**What is required:** Output only the lines from the one holding "The width and height of the screenshot is (835, 576)." to the end of the data below, please, copied exactly.

______________________________

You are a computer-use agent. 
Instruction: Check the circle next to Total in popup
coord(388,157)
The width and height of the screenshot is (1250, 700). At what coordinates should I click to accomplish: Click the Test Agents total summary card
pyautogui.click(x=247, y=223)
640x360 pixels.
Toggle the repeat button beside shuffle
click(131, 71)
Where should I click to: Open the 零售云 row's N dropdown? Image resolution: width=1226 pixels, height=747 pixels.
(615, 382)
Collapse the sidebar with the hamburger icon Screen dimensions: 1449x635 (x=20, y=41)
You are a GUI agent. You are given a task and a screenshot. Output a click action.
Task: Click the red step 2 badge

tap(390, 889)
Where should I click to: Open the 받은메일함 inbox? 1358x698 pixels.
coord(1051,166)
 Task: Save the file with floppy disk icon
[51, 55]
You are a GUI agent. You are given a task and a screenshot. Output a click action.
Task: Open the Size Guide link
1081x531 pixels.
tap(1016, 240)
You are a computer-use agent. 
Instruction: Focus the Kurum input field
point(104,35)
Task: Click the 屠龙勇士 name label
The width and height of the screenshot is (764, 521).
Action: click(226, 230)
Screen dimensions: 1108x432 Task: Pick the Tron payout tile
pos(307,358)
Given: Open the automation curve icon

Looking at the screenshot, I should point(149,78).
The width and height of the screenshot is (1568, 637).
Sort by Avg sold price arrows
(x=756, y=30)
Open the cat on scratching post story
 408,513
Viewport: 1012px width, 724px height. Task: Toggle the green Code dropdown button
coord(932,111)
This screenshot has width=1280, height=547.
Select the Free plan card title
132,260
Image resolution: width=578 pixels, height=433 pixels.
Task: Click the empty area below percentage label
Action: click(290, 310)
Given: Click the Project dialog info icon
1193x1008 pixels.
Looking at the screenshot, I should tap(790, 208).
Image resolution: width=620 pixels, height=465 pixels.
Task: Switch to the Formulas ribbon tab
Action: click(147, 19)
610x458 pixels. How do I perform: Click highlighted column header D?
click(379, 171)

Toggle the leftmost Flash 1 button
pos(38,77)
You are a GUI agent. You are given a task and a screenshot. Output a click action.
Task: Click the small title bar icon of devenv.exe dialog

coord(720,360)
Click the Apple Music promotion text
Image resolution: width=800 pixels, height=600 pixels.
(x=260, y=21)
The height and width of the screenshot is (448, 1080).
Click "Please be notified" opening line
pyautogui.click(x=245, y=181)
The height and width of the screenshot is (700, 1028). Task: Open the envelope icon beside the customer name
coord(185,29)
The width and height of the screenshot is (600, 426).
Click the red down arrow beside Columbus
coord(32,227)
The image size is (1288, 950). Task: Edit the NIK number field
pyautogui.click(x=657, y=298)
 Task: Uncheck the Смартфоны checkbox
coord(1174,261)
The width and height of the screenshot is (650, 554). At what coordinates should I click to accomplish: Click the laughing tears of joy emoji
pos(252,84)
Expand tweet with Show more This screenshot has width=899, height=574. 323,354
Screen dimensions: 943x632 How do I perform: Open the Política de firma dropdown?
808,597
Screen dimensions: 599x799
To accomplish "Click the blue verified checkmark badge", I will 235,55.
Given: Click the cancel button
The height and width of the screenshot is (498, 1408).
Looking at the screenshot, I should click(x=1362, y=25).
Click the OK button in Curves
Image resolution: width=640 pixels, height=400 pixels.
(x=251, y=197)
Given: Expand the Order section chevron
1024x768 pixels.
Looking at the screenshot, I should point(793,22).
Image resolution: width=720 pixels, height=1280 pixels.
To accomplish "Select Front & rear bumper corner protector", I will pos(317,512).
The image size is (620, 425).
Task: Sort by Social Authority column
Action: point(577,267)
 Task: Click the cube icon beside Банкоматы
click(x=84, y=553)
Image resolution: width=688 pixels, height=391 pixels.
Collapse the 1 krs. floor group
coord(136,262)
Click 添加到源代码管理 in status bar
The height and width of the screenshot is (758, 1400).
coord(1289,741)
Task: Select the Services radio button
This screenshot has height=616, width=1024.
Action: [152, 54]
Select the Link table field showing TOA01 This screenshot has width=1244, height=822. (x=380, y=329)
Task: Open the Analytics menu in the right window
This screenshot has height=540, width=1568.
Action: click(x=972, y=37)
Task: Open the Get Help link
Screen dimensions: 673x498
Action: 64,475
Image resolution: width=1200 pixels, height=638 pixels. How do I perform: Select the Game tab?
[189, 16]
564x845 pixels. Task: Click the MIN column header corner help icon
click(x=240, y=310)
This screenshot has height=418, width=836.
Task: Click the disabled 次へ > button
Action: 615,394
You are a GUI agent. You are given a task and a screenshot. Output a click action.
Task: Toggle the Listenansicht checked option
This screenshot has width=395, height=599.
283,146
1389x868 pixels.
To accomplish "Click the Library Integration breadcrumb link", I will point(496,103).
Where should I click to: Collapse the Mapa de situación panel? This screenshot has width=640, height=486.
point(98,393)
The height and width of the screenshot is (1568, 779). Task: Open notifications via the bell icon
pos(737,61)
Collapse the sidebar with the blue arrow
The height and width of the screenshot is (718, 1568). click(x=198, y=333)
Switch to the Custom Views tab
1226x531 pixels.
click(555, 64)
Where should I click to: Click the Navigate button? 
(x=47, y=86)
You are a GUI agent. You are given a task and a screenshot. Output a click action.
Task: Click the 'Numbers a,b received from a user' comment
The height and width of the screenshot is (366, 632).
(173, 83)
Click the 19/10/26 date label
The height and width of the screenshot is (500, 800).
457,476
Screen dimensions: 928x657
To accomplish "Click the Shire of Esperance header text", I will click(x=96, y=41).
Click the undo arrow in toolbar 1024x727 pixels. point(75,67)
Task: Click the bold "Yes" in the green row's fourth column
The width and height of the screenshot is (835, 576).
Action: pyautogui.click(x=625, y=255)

______________________________

**Solution to the problem:**
The width and height of the screenshot is (835, 576).
Action: pyautogui.click(x=625, y=255)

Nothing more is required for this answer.